__Task input__
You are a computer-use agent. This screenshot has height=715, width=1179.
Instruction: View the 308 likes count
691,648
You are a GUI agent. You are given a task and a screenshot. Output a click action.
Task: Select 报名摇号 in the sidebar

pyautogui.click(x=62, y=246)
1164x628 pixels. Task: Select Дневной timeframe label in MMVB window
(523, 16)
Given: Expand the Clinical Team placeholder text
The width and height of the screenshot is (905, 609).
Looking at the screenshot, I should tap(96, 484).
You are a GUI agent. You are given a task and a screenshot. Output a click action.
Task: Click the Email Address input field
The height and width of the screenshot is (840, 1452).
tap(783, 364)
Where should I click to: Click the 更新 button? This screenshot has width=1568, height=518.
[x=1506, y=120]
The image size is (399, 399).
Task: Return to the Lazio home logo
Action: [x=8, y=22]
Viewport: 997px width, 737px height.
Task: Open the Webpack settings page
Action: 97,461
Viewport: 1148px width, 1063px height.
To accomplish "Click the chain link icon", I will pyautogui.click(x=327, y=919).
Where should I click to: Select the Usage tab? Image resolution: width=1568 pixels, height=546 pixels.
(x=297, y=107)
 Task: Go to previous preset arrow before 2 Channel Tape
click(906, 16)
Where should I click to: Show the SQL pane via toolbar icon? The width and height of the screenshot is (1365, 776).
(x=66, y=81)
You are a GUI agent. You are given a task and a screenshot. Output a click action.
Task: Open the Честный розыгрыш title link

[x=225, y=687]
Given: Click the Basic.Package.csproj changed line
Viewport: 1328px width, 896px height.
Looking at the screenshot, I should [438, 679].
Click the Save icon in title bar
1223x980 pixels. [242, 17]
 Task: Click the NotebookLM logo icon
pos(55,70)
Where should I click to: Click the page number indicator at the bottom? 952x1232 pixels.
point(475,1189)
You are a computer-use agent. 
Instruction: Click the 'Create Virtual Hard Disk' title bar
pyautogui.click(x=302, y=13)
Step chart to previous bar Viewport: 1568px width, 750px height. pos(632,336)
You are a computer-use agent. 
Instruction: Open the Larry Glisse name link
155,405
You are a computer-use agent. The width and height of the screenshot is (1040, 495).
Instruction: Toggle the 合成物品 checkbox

__Given problem__
State how many lines in the records above contain the string "Instruction", treating case as significant. Give only the number.

__Exercise answer__
4